Focus on the Big Rocks - Word&Way

Focus on the Big Rocks

Last summer I wrote a piece drawing attention to how we all live according to a collection of habits that shape our very hearts. It was a challenge for us to recognize what habits we allow to shape hearts and to begin developing new habits that shape us more deeply into our call as image bearers of God. What we do matters because what we do shapes what we believe. This is true of us as individuals and the corporate gathered body of Christ.

As the calendar flips to 2021, gyms and weight-loss programs are bombarding us with some version of, “New Year, new you” campaigns. This annual call to honest self-reflection is an important challenge for us. And nobody needs more honest reflection and a “New Year, new you” campaign more than the church after its response to 2020.

Greg Mamula

Greg Mamula

If I am honest, I was personally caught a little flat-footed last year. I was uncertain how to respond to the rapid succession of social, political, economic, and personal stresses. Equally lamentable, huge portions of the Christian community in America seemed to have been caught unprepared for the opportunity to serve as signposts to the kingdom of God.

Why were we not ready? Why were so many churches reticent to stand with our African American brothers and sisters? Why do we continue to deny women leadership positions? Why were our buildings not utilized better for crisis help? Why did not gathering for Sunday morning worship, so devastatingly cripple our ability to be the church? Why was our best idea for online community, recorded versions of in-person worship? Why were so many church sources of misinformation and skepticism instead of hope rooted in truth?

Leadership experts give me the willies. They are too smooth and generally are not leaders of anything except the selling of their own leadership product. However, even a blind squirrel finds an acorn occasionally. Popular leadership educator Stephen Covey in his The 7 Habits of Highly Effective People utilized a helpful image that has inspired leaders for three decades.

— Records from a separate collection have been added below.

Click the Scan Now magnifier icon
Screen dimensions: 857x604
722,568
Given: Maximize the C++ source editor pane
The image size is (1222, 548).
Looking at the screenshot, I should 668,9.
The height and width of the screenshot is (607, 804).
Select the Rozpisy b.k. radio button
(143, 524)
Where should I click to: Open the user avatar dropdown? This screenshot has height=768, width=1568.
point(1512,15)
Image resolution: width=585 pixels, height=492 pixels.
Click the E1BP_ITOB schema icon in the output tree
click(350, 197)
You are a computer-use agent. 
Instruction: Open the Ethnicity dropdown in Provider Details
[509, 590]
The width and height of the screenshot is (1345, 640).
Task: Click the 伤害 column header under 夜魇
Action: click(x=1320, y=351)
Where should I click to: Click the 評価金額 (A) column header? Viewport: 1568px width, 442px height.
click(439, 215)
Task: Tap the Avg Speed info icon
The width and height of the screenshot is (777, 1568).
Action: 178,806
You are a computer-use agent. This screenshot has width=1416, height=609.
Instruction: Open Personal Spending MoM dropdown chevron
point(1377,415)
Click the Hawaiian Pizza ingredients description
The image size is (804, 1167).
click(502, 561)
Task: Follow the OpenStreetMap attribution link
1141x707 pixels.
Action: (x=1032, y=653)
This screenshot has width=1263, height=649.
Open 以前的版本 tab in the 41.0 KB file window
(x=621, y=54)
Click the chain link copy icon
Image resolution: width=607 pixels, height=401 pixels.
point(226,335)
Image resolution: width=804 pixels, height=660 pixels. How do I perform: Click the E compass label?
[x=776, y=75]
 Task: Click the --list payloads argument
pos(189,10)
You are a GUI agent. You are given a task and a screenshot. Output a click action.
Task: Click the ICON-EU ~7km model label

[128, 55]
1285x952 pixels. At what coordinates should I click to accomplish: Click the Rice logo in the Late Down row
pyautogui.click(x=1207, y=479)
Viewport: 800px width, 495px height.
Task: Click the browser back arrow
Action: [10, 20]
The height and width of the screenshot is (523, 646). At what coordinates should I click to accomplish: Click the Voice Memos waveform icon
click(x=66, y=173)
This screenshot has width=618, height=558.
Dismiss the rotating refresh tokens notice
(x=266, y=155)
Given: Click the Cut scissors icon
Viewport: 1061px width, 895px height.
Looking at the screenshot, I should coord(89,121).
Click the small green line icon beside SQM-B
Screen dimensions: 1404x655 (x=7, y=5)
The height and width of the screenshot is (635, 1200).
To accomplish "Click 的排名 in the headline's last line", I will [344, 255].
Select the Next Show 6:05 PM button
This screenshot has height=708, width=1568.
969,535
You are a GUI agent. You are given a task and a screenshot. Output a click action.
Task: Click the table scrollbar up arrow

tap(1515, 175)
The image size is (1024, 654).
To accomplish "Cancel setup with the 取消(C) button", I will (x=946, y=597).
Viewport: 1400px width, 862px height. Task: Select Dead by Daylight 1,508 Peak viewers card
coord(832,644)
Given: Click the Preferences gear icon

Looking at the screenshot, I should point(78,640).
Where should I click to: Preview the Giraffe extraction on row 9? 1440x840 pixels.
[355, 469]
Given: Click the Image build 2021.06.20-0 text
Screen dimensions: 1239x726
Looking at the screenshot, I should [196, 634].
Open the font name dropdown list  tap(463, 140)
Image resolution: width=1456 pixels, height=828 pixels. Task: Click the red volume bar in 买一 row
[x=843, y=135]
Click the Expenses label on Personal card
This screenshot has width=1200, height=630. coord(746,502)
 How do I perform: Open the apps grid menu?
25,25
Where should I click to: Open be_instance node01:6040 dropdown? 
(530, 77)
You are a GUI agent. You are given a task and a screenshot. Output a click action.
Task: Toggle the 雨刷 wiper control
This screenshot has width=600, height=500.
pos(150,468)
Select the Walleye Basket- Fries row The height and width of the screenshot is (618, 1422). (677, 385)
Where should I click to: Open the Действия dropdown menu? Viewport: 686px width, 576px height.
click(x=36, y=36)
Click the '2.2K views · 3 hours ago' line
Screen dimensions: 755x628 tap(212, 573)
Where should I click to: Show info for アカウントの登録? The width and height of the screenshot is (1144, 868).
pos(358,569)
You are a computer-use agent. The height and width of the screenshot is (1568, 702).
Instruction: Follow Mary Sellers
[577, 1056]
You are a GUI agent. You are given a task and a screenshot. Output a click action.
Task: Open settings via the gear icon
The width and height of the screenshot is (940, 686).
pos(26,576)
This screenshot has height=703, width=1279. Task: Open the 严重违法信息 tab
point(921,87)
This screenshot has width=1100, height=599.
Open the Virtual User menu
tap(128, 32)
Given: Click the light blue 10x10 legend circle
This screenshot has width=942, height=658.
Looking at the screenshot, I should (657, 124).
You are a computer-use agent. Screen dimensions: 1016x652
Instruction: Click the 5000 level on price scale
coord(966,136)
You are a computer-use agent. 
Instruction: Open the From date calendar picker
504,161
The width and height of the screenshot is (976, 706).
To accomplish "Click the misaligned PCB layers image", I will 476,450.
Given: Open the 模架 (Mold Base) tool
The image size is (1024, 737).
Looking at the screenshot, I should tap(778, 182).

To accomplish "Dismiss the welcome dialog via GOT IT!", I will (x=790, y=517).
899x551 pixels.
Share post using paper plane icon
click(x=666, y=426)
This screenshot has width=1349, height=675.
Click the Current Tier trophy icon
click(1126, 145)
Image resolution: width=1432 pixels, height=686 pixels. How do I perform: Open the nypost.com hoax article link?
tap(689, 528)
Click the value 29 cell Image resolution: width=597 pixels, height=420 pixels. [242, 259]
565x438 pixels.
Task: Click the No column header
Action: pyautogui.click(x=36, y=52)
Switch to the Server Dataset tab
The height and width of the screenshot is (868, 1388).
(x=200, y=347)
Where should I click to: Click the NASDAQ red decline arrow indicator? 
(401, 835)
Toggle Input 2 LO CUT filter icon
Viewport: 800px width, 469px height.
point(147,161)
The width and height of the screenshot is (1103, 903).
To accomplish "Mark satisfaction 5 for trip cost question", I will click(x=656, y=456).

He invited participants to place large and medium sized rocks in a bowl with sand already in it. The large rocks represent important values and skills, the medium rocks are of secondary importance, and the sand represents the little things in life that pile up and can rule you if you let them. Of course, the rocks will not all fit in a bowl with sand already in it. The lesson being, if you allow unimportant things to fill your life you will not have room for the most important things. Finally, he provided a second empty bowl. The participant first places the rocks representing all the most important things in life in the empty bowl. Then they pour the sand over the rocks and all the sand goes around the rocks filling the gaps allowing all the rocks and sand to fit together in one bowl. The ultimate point is that by putting the most important things first, you will have room for even the small things. When everything is in its proper place it all fits.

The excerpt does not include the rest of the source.